> [Try it] Would you write the data out once more, exactly as it is?

Stored data entries
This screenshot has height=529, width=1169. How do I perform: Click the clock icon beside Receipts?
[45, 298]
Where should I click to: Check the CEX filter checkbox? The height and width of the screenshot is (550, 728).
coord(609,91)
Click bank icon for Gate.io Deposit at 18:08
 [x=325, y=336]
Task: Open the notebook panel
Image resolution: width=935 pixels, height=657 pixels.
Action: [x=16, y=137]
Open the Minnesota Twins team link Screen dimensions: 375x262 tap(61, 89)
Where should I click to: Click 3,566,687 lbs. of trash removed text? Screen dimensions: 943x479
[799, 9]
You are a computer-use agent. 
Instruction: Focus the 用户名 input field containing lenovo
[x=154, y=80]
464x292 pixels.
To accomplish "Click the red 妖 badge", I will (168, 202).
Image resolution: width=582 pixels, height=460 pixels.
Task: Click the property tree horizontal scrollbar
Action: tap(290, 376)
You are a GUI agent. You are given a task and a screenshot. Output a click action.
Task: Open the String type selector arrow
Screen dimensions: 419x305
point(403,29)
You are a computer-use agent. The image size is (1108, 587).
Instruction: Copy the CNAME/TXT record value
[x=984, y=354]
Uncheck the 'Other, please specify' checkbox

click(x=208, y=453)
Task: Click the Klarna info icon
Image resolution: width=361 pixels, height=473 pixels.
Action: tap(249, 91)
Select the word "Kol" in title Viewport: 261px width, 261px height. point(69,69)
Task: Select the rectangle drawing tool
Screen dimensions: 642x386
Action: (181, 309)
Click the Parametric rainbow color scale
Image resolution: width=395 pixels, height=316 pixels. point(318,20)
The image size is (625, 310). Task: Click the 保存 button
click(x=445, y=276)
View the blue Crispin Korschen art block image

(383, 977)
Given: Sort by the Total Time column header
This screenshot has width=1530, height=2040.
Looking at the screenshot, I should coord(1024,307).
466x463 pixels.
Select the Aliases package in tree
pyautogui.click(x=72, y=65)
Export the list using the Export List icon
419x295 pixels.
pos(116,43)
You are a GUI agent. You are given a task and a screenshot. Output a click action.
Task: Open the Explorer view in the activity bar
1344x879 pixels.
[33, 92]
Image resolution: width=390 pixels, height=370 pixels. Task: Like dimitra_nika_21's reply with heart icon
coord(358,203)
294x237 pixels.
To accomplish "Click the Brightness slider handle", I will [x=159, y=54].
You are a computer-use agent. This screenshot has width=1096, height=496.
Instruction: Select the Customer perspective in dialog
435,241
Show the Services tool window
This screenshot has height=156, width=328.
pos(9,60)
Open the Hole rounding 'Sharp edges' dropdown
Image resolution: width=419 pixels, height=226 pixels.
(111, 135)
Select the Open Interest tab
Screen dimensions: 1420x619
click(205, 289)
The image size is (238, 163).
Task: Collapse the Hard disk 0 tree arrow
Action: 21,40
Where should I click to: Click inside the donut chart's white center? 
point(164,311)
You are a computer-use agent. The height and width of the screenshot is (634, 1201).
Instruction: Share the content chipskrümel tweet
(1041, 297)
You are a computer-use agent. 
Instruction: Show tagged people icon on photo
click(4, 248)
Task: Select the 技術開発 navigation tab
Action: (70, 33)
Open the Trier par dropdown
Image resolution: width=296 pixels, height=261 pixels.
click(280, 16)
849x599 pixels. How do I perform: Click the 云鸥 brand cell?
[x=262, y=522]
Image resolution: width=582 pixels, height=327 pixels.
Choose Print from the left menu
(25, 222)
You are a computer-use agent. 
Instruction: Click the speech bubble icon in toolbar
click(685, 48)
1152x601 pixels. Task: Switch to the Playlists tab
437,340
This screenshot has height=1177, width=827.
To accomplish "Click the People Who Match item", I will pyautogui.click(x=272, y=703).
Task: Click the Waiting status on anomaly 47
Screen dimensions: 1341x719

> [Answer to this task]
This screenshot has height=529, width=1169. How do I perform: Click the clock icon beside Receipts?
[45, 298]
Where should I click to: Check the CEX filter checkbox? The height and width of the screenshot is (550, 728).
coord(609,91)
Click bank icon for Gate.io Deposit at 18:08
 [x=325, y=336]
Task: Open the notebook panel
Image resolution: width=935 pixels, height=657 pixels.
Action: [x=16, y=137]
Open the Minnesota Twins team link Screen dimensions: 375x262 tap(61, 89)
Where should I click to: Click 3,566,687 lbs. of trash removed text? Screen dimensions: 943x479
[799, 9]
You are a computer-use agent. 
Instruction: Focus the 用户名 input field containing lenovo
[x=154, y=80]
464x292 pixels.
To accomplish "Click the red 妖 badge", I will (168, 202).
Image resolution: width=582 pixels, height=460 pixels.
Task: Click the property tree horizontal scrollbar
Action: tap(290, 376)
You are a GUI agent. You are given a task and a screenshot. Output a click action.
Task: Open the String type selector arrow
Screen dimensions: 419x305
point(403,29)
You are a computer-use agent. The image size is (1108, 587).
Instruction: Copy the CNAME/TXT record value
[x=984, y=354]
Uncheck the 'Other, please specify' checkbox

click(x=208, y=453)
Task: Click the Klarna info icon
Image resolution: width=361 pixels, height=473 pixels.
Action: tap(249, 91)
Select the word "Kol" in title Viewport: 261px width, 261px height. point(69,69)
Task: Select the rectangle drawing tool
Screen dimensions: 642x386
Action: (181, 309)
Click the Parametric rainbow color scale
Image resolution: width=395 pixels, height=316 pixels. point(318,20)
The image size is (625, 310). Task: Click the 保存 button
click(x=445, y=276)
View the blue Crispin Korschen art block image

(383, 977)
Given: Sort by the Total Time column header
This screenshot has width=1530, height=2040.
Looking at the screenshot, I should coord(1024,307).
466x463 pixels.
Select the Aliases package in tree
pyautogui.click(x=72, y=65)
Export the list using the Export List icon
419x295 pixels.
pos(116,43)
You are a GUI agent. You are given a task and a screenshot. Output a click action.
Task: Open the Explorer view in the activity bar
1344x879 pixels.
[33, 92]
Image resolution: width=390 pixels, height=370 pixels. Task: Like dimitra_nika_21's reply with heart icon
coord(358,203)
294x237 pixels.
To accomplish "Click the Brightness slider handle", I will [x=159, y=54].
You are a computer-use agent. This screenshot has width=1096, height=496.
Instruction: Select the Customer perspective in dialog
435,241
Show the Services tool window
This screenshot has height=156, width=328.
pos(9,60)
Open the Hole rounding 'Sharp edges' dropdown
Image resolution: width=419 pixels, height=226 pixels.
(111, 135)
Select the Open Interest tab
Screen dimensions: 1420x619
click(205, 289)
The image size is (238, 163).
Task: Collapse the Hard disk 0 tree arrow
Action: 21,40
Where should I click to: Click inside the donut chart's white center? 
point(164,311)
You are a computer-use agent. The height and width of the screenshot is (634, 1201).
Instruction: Share the content chipskrümel tweet
(1041, 297)
You are a computer-use agent. 
Instruction: Show tagged people icon on photo
click(4, 248)
Task: Select the 技術開発 navigation tab
Action: (70, 33)
Open the Trier par dropdown
Image resolution: width=296 pixels, height=261 pixels.
click(280, 16)
849x599 pixels. How do I perform: Click the 云鸥 brand cell?
[x=262, y=522]
Image resolution: width=582 pixels, height=327 pixels.
Choose Print from the left menu
(25, 222)
You are a computer-use agent. 
Instruction: Click the speech bubble icon in toolbar
click(685, 48)
1152x601 pixels. Task: Switch to the Playlists tab
437,340
This screenshot has height=1177, width=827.
To accomplish "Click the People Who Match item", I will pyautogui.click(x=272, y=703).
Task: Click the Waiting status on anomaly 47
Screen dimensions: 1341x719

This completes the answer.